The “T”, however, was a big hiccough. I really had no clue how it had got there until my helpful neighbour suggested that in Mediaeval times Jews weren’t allowed to own land, so the name may have been corrupted (hence the T) in order to disguise its Hebrew origins. I had heard of this practice before and, in fact, my Dad, as principal of two Australian high schools with big Jewish populations, told me that many Jews who came out after the war changed their entire names to hopeful things, such as Mr Green or Mr Gold.
I even wrote a story called “Zuanne Micatovich and the Price of Land” to illustrate my conjecture.
A restlessness remained, however. Perhaps it’s my natural urge to research, or a feeling that all was not as simply explained as a persecuted people, or even a voice from the past urging me to connect with my relatives – calling to me from across the centuries.
So, I started to research the “T”.
Silvana had also said that the surname Mikatović was the name of an island off the far south coast of Dalmatia near Albania, but Dalmatia has 1246 islands and not one of them was called Mikatović. I checked the Serbian dictionary, likewise the Croatian, which is virtually the same. Nothing. I scouted around in various other languages from that part of the world. Still no joy. But it was well known in academic circles that the population in the vicinity of Tar had moved from the south, north to Istria in the sixteenth century.

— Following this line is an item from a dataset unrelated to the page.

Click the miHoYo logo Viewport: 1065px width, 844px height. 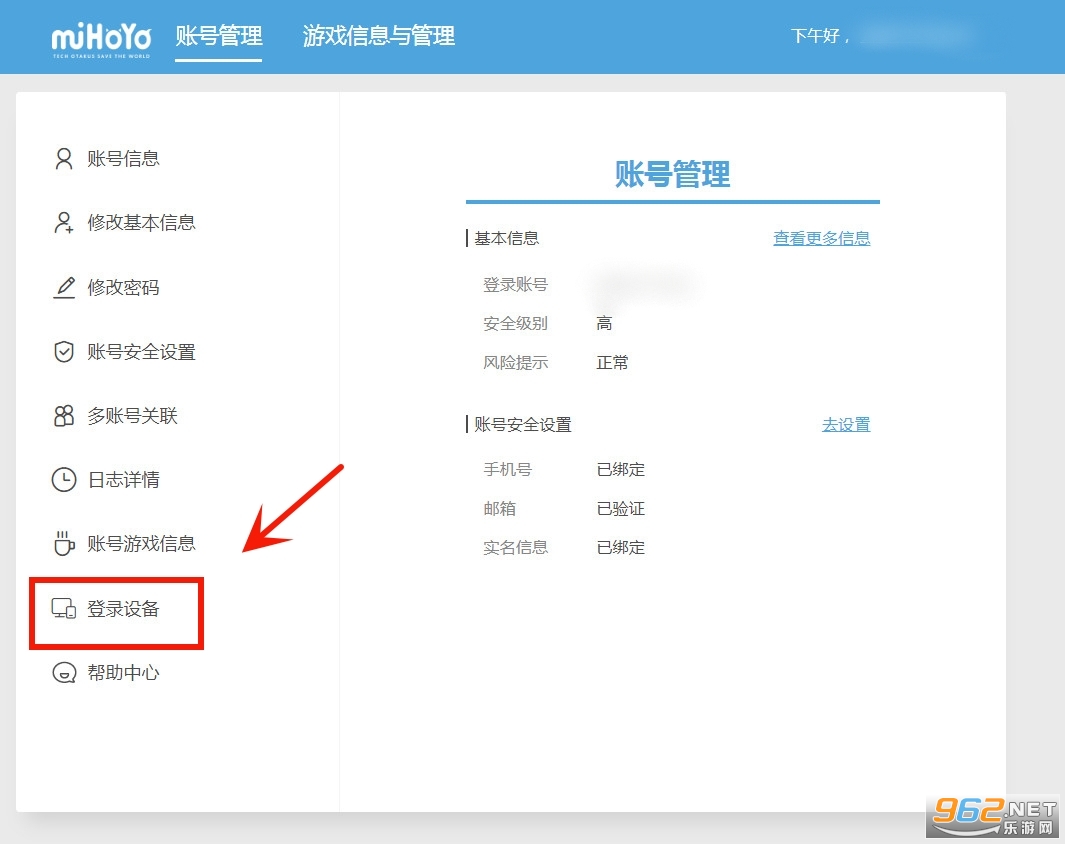point(101,38)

I was still looking for an island.
Eventually I found a small island in the Bay of Kotor in Montenegro called ‘The Island of Flowers’ or Prevlaka. Wikipedia, being rather more helpful on this occasion than usual, informed me that in Mediaeval times Prevlaka was known as St Michael’s Island. A Serbian Orthodox monastery dedicated to the archangel Michael was built there. At the end of the fifteenth century, the Venetians destroyed it. During the course of the sixteenth century the Venetians loaded their ships with families from these southern possessions to begin a new life in Istria. This was because the Istrian towns had been decimated by plague and war. It was also connected with the threat posed by the Ottoman Turks to Venice’s Empire along the Dalmatian hinterland.

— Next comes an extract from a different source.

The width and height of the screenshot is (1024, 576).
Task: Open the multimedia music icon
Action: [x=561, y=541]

At last I was getting somewhere, but I still couldn’t find the T.
Then in 2019 my husband’s Greek Australian nephew came to live with us. One day during his time in Australia I googled Serbian-Orthodox-church-St-Michael and came up with an icon. It’s a typical orthodox icon of St Michael found in Orthodox churches from Serbia to Russia, to America and Australia, but the words are in the original Greek despite the church being Serbian.

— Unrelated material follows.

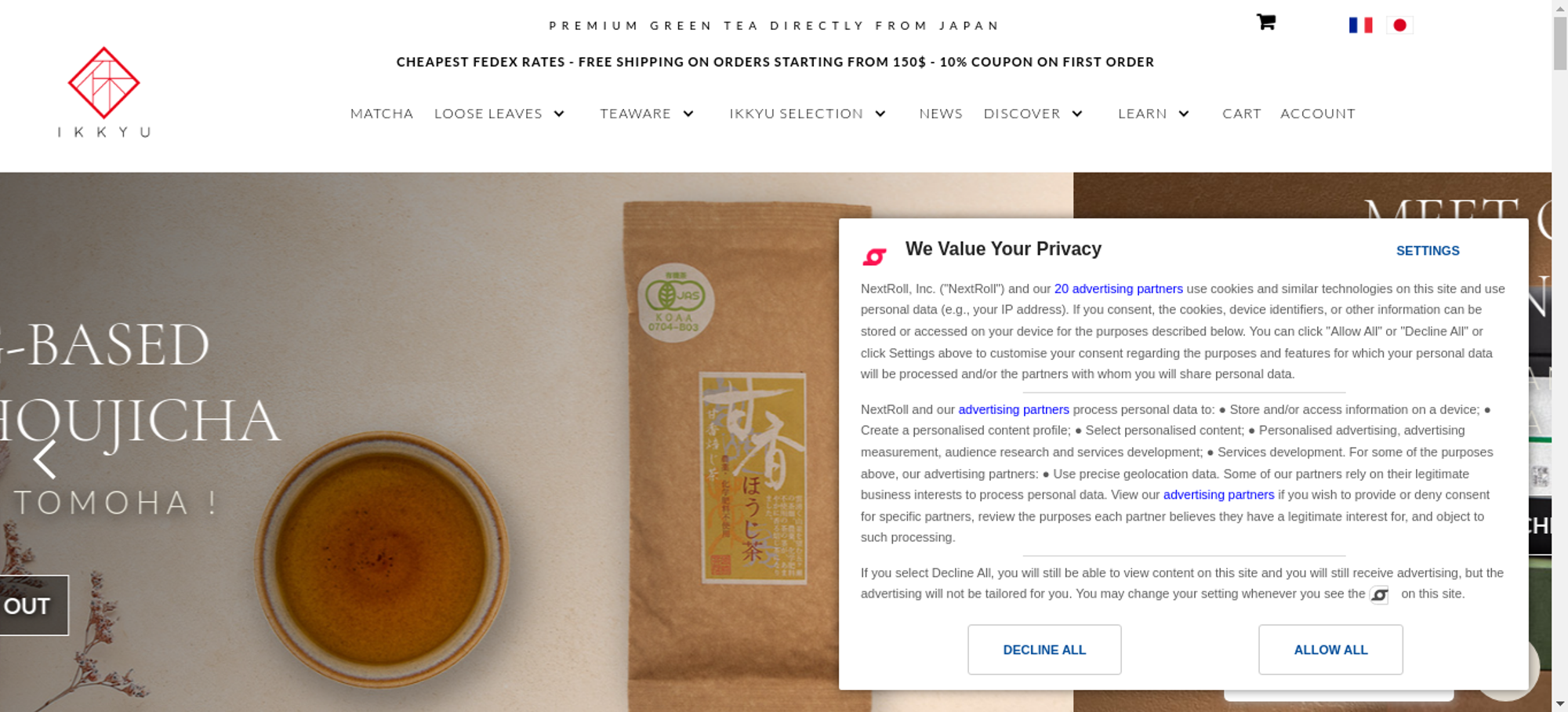Viewport: 1568px width, 712px height.
Task: Open the Account page
Action: 1318,114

Two of the words on the icon were: "Michael Taxiarhis", where Michael is in an abbreviated form. This is where my nephew provided the vital clue. “Taxiarhon” is Greek and means Brigadier General, Knight or General.
Therefore, we have: MIXA + T + ovich/ović = Micatovich/Mikatović meaning Son of General Michael, the archangel, general of the heavenly armies, in the Bible Revelation 12:7. Or, as we might say today, “Son of Saint Michael.”
It took me 30 years to discover that Mikatović meant “son of Saint Michael”, but it’s a stunning example of oral history, and I would like to dedicate this post to Auntie Dulcie who taught me the value of persistence.